MST3 Regulates AMPK and YAP-Hippo Signaling in Cell Models Relevant to Renal Fibrosis.

YAP is a transcription cofactor in the Hippo pathway that interacts with the TEAD family of transcription factors in the nucleus to promote CTGF expression and stimulate cell growth. YAP hyperactivation is frequently observed in fibrotic diseases. The main kinases in the Hippo pathway, MST1/2, a member of the STE20 family, promote Lats phosphorylation, leading to YAP phosphorylation, which prevents its nuclear entry and thus inhibits cell growth. High cell density induces Lats phosphorylation, causing YAP phosphorylation and its exclusion from the nucleus.
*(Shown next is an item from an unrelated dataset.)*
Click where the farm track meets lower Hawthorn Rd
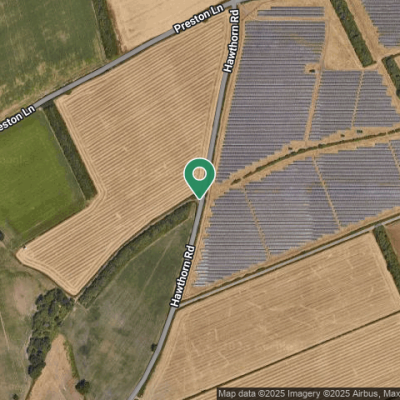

Additionally, energy stress, such as glucose deprivation, induces AMPK phosphorylation, which also prevents YAP from entering the nucleus. MST3, another member of the STE20 family, has been shown to regulate cell apoptosis, migration, polarization, and ion homeostasis in previous studies. We hypothesized that MST3 is involved in Hippo pathway-mediated fibrosis. To test this, we overexpressed HA-tagged MST3 (HA-MST3) and a kinase-dead mutant (HA-MST3-KD) in MDCK cells. When cells reached a high density, HA-MST3 was activated to phosphorylate YAP, promoting its nuclear exit and inhibiting cell growth. In contrast, HA-MST3-KD cells showed reduced phosphorylated YAP, resulting in YAP retention in the nucleus, continuous cell growth, and NIH/3T3 cell fibrosis. Interestingly, YAP did not exit the nucleus in HA-MST3-KD cells treated with the YAP inhibitor verteporfin, but it did exit under metformin treatment due to energy stress, accompanied by increased AMPK and YAP phosphorylation, which inhibited MST3-KD-mediated fibrosis. These findings suggest that metformin-induced AMPK activation could provide a therapeutic approach for MST3-KD-mediated fibrosis.